Could you set down exactly the lines of the data below, starting at the one that holds "Task: Select the 20 point card" and ending at the one that holds "Given: Select the", both included, and only those?

---

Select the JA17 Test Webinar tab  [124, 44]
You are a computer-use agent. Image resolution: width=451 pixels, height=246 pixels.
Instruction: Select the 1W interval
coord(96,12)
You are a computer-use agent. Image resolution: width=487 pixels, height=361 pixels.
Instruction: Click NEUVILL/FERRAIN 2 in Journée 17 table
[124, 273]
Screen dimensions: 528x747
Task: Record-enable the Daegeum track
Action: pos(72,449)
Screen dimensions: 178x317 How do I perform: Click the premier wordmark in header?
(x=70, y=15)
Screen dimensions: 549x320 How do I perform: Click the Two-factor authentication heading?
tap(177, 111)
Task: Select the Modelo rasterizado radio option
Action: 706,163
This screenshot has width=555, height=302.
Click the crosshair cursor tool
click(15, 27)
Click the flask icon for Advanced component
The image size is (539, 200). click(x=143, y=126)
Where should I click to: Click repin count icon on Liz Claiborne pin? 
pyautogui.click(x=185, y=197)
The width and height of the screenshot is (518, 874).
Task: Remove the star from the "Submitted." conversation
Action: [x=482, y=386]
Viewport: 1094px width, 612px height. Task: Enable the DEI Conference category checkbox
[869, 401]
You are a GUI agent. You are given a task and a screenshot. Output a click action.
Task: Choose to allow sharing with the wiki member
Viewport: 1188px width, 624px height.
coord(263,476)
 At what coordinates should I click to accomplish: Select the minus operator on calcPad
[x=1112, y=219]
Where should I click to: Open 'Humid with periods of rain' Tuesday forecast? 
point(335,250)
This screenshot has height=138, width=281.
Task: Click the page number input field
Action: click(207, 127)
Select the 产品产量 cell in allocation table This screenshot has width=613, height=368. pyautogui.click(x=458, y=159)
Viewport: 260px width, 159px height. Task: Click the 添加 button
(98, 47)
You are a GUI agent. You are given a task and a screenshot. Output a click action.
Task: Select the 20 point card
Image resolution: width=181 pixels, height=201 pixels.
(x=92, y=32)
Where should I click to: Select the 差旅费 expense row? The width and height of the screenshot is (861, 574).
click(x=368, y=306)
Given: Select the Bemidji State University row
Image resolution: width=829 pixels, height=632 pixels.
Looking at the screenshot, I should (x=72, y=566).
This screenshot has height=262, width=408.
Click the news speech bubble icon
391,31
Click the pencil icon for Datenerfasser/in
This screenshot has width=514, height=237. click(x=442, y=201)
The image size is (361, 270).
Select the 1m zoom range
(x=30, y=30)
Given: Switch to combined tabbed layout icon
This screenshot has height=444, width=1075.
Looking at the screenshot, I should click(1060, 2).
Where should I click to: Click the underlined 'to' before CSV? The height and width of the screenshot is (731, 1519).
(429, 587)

---

**RESPONSE AREA**
Task: Select the 20 point card
Image resolution: width=181 pixels, height=201 pixels.
(x=92, y=32)
Where should I click to: Select the 差旅费 expense row? The width and height of the screenshot is (861, 574).
click(x=368, y=306)
Given: Select the Bemidji State University row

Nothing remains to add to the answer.